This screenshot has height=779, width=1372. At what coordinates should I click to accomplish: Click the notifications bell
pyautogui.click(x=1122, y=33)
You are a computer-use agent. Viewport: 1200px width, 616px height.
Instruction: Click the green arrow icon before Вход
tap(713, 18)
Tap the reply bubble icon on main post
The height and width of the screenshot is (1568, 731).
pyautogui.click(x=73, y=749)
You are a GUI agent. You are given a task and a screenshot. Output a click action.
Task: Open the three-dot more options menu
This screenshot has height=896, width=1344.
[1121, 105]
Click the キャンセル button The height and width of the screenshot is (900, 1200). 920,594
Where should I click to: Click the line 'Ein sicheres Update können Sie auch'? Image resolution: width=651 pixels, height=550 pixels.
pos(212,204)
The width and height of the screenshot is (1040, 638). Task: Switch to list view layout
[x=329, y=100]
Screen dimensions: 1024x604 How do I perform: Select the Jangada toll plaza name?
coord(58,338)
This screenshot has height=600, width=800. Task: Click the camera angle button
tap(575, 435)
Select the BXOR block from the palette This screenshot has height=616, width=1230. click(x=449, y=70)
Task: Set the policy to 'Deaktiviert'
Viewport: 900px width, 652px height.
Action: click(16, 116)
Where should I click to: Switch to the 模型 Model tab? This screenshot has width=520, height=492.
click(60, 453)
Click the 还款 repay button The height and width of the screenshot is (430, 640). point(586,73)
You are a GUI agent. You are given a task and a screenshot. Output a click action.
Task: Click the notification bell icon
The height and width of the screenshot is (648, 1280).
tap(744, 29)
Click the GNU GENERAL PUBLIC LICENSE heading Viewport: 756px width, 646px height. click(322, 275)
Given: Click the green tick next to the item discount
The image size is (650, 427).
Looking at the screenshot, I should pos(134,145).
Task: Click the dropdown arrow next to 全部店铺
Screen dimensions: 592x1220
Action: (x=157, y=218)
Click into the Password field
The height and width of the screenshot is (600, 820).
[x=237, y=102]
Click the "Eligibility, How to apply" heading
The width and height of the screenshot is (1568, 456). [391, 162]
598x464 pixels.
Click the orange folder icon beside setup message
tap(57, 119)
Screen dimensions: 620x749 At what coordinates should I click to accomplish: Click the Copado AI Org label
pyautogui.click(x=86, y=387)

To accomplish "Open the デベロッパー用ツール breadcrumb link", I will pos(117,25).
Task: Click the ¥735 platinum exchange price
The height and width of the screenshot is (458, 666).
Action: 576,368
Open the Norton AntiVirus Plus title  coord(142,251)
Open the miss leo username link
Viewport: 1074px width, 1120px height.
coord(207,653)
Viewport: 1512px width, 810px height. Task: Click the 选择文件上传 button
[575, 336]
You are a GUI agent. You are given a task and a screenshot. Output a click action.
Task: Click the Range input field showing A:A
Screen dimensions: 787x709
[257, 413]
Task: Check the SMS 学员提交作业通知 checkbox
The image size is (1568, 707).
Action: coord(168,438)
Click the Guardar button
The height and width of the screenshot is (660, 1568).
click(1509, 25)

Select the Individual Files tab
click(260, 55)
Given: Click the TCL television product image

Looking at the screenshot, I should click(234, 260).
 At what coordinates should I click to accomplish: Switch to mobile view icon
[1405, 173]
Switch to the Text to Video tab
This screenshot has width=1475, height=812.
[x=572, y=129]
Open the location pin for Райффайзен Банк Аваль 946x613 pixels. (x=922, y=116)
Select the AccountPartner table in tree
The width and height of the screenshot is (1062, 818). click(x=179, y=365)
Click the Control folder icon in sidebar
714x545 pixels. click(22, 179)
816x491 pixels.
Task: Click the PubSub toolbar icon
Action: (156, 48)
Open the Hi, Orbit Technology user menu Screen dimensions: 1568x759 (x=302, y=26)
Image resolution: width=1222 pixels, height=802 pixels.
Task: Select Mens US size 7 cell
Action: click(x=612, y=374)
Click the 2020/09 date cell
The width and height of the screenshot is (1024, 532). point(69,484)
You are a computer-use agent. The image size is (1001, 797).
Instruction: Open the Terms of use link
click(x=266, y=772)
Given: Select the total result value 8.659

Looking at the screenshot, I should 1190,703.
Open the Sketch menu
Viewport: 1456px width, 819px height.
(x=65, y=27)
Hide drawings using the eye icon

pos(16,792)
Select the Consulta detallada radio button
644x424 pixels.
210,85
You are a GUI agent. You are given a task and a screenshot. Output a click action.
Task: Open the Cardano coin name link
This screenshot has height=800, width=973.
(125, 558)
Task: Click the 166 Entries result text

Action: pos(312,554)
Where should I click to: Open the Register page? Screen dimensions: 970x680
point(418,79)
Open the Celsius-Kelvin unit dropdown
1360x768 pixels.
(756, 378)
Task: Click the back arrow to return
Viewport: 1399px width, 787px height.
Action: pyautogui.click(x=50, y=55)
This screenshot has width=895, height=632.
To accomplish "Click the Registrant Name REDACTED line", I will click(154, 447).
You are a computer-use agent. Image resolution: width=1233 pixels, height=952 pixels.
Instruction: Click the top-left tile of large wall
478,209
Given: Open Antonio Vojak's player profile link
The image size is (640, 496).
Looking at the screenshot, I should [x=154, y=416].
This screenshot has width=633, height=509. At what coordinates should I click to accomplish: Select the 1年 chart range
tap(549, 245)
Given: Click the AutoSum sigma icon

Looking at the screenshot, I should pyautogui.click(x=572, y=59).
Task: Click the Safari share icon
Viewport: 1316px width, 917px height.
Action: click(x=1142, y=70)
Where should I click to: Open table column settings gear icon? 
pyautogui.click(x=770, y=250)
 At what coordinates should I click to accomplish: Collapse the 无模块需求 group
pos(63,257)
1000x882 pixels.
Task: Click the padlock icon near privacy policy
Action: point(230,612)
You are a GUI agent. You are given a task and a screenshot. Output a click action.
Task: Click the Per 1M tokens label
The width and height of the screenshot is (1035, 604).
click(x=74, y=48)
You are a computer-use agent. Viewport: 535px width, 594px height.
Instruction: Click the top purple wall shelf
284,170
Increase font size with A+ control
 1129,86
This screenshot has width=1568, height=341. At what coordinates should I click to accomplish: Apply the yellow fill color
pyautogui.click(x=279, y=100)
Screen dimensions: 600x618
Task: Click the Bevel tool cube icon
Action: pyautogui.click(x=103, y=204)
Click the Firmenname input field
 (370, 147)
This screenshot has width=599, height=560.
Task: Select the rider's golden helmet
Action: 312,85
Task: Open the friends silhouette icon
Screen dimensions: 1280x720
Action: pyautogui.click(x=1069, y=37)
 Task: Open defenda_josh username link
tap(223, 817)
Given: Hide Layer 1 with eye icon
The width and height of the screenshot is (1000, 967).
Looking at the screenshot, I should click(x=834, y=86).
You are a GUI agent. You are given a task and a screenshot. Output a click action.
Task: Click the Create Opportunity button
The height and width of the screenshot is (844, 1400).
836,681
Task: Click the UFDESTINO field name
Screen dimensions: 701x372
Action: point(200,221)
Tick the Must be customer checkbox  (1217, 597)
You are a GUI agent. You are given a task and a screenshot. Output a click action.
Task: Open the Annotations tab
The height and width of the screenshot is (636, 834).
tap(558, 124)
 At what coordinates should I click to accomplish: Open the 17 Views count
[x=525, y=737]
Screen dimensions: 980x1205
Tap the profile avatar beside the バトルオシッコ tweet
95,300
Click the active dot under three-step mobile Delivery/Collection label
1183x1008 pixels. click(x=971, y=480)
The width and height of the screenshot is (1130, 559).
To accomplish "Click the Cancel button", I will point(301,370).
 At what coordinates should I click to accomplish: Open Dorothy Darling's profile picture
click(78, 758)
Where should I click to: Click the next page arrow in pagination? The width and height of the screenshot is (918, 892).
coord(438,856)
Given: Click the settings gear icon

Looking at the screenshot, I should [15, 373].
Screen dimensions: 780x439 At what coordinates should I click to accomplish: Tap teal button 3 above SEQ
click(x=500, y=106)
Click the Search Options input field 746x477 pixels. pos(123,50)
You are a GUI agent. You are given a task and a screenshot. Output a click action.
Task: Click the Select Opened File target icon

+---+

**Exercise:** Repeat exactly, and only, the run of lines from the start of the material above through the line that holds "Given: Click the green".

**Reply to the task:**
This screenshot has height=779, width=1372. At what coordinates should I click to accomplish: Click the notifications bell
pyautogui.click(x=1122, y=33)
You are a computer-use agent. Viewport: 1200px width, 616px height.
Instruction: Click the green arrow icon before Вход
tap(713, 18)
Tap the reply bubble icon on main post
The height and width of the screenshot is (1568, 731).
pyautogui.click(x=73, y=749)
You are a GUI agent. You are given a task and a screenshot. Output a click action.
Task: Open the three-dot more options menu
This screenshot has height=896, width=1344.
[1121, 105]
Click the キャンセル button The height and width of the screenshot is (900, 1200). 920,594
Where should I click to: Click the line 'Ein sicheres Update können Sie auch'? Image resolution: width=651 pixels, height=550 pixels.
pos(212,204)
The width and height of the screenshot is (1040, 638). Task: Switch to list view layout
[x=329, y=100]
Screen dimensions: 1024x604 How do I perform: Select the Jangada toll plaza name?
coord(58,338)
This screenshot has height=600, width=800. Task: Click the camera angle button
tap(575, 435)
Select the BXOR block from the palette This screenshot has height=616, width=1230. click(x=449, y=70)
Task: Set the policy to 'Deaktiviert'
Viewport: 900px width, 652px height.
Action: click(16, 116)
Where should I click to: Switch to the 模型 Model tab? This screenshot has width=520, height=492.
click(60, 453)
Click the 还款 repay button The height and width of the screenshot is (430, 640). point(586,73)
You are a GUI agent. You are given a task and a screenshot. Output a click action.
Task: Click the notification bell icon
The height and width of the screenshot is (648, 1280).
tap(744, 29)
Click the GNU GENERAL PUBLIC LICENSE heading Viewport: 756px width, 646px height. click(322, 275)
Given: Click the green tick next to the item discount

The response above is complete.